## ИЗБРАННЫЙ ФРАГМЕНТ
5.2. «Некоторое равновесие с небольшой погрешностью»
5.2. «Некоторое равновесие с небольшой погрешностью»
Итак, трансформация слова осуществляется за счет замены одной или нескольких букв в слове; при этом частичное изменение графической оболочки слова позволяет сохранить его семантическое ядро. Нарушая норму, Хармс отстаивает право поэта на словотворчество, а значит, на миротворение, ибо в процессе создания слова он уподобляется Богу, творя новую реальность. Неудивительно, что хармсовские рукописи пестрят орфографическими ошибками, не соблюдает он часто и правила пунктуации. Если в самых первых публикациях произведений Хармса такие ошибки, как правило, тщательно исправлялись, то в настоящее время публикаторы предпочитают сохранять авторское написание. Подобный подход кажется тем более оправданным, что позволяет учитывать ту связь, которая существует между орфографическими девиациями у Хармса и его метафизико-поэтической концепцией. Естественно, в каждом конкретном случае публикатор берет на себя определенную ответственность, так как подчас очень сложно отличить неграмотное написание от сознательной трансформации слова. С другой стороны, не вызывают сомнения случаи, когда Хармс зачеркивает в слове правильную букву, чтобы заменить ее на неправильную; достаточно легко анализировать и те написания, для которых Хармс в одном тексте дает правильный, а в другом — неправильный вариант (например, в стихотворении «Казачья смерть» Хармс пишет «умирать» через «е» — «умерать», тогда как в остальных случаях пишет слово правильно). Показательно, что в прозаических текстах Хармс, напротив, придерживается нормативного написания и педантично расставляет знаки препинания. Я еще вернусь к этому феномену, но можно уже сейчас утверждать, что он ни в коей мере не связан с планами публикации прозы: разумеется, такие тексты и не могли быть напечатаны в тридцатые годы, однако Хармс, рискну предположить, вообще не думал об их публикации, настолько они связаны с личными комплексами и фобиями поэта, проигравшего свою борьбу за очищение мира и слова. Напечатать их — значит признать свое поражение, сделав достоянием гласности то тайное противоборство с самим собой, со своим собственным текстом, которое вел Хармс на протяжении нескольких последних лет.

## ПРЕДСТАВЛЕННЫЙ МАТЕРИАЛ
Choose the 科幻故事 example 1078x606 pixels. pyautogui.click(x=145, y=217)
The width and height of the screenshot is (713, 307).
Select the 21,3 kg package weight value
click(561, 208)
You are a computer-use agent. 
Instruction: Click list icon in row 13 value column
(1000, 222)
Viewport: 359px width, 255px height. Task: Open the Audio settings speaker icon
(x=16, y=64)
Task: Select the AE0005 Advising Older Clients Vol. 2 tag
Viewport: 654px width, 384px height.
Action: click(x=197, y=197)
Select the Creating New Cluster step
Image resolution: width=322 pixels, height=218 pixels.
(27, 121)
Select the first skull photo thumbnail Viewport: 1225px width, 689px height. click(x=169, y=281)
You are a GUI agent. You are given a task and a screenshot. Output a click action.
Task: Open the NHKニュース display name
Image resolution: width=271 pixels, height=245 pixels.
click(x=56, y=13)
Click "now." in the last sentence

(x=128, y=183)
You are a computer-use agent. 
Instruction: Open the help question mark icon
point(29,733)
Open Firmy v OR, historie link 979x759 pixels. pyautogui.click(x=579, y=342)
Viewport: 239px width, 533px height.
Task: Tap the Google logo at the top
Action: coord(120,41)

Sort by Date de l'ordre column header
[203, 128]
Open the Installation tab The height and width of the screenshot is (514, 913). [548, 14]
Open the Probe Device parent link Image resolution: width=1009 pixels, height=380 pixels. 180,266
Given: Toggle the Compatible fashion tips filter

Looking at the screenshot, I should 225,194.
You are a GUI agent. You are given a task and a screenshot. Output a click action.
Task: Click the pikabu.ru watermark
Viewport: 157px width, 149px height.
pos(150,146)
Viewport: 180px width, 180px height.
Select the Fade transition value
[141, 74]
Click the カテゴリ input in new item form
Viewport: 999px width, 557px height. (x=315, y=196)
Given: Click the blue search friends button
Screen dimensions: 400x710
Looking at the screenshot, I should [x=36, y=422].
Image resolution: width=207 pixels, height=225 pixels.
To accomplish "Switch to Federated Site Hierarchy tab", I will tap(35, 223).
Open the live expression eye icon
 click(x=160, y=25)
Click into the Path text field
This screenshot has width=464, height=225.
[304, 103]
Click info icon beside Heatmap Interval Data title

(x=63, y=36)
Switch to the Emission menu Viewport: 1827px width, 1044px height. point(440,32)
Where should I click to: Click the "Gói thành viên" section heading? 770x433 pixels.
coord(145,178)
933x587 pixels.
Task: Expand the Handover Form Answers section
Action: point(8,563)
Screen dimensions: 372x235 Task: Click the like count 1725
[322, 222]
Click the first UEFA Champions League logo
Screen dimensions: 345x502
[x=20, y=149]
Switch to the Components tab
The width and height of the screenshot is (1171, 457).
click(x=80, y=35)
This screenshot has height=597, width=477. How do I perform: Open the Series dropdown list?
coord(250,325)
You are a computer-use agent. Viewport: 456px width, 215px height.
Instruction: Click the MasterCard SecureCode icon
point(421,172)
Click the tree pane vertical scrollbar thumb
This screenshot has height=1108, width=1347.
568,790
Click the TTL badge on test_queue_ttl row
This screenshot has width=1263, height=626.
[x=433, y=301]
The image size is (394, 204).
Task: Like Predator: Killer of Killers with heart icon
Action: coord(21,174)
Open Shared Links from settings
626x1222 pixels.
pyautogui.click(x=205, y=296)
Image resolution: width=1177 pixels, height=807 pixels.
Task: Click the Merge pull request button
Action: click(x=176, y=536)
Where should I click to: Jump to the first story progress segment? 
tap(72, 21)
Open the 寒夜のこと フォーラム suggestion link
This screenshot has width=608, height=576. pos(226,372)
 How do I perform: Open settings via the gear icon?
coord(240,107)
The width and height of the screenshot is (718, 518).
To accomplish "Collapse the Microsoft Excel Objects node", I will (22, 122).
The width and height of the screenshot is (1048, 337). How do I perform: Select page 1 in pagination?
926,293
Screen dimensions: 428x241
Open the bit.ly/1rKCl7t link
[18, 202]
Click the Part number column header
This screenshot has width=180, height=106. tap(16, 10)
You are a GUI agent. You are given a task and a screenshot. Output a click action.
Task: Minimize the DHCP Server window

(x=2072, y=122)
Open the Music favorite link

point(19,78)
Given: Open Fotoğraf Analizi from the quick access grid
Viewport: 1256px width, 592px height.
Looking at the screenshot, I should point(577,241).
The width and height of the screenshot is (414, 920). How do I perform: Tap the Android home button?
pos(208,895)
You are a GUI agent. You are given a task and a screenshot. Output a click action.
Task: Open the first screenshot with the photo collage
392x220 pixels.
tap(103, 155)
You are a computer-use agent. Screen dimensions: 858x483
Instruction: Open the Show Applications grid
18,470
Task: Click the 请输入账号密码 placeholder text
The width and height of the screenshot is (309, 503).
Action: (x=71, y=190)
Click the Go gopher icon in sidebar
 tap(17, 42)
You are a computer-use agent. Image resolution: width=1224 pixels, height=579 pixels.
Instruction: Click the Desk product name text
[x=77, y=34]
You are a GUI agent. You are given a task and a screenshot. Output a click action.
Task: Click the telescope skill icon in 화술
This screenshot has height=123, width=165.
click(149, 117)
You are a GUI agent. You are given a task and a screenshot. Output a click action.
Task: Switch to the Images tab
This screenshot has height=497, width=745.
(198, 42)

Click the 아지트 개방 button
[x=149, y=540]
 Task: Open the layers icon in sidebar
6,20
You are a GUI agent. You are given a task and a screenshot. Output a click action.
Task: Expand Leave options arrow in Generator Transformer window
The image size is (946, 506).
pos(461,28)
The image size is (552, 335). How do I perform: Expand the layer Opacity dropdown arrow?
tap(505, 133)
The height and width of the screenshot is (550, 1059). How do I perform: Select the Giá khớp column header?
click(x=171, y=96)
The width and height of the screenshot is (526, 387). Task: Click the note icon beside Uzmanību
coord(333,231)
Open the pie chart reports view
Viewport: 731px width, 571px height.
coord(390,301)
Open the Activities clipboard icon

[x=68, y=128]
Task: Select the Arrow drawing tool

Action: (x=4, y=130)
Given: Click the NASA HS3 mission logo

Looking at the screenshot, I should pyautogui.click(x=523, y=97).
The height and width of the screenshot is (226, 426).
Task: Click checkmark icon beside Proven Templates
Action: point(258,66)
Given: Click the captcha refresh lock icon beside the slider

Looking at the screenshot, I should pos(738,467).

## КРАТКОЕ УПРАЖНЕНИЕ 1
Перечислите всё, что, согласно избранному фрагменту, делали или делают публикаторы произведений Хармса.
## КРАТКОЕ УПРАЖНЕНИЕ 2
Как, по данным избранного фрагмента, Хармс пишет слово «умирать» в стихотворении «Казачья смерть»?

## ПОЛНЫЙ ОТВЕТ 1
1. В самых первых публикациях они, как правило, тщательно исправляли орфографические ошибки Хармса.
2. В настоящее время они предпочитают сохранять авторское написание.
3. В каждом конкретном случае публикатор берет на себя определенную ответственность, так как подчас очень сложно отличить неграмотное написание от сознательной трансформации слова.

## ПОЛНЫЙ ОТВЕТ 2
Через «е»: «умерать».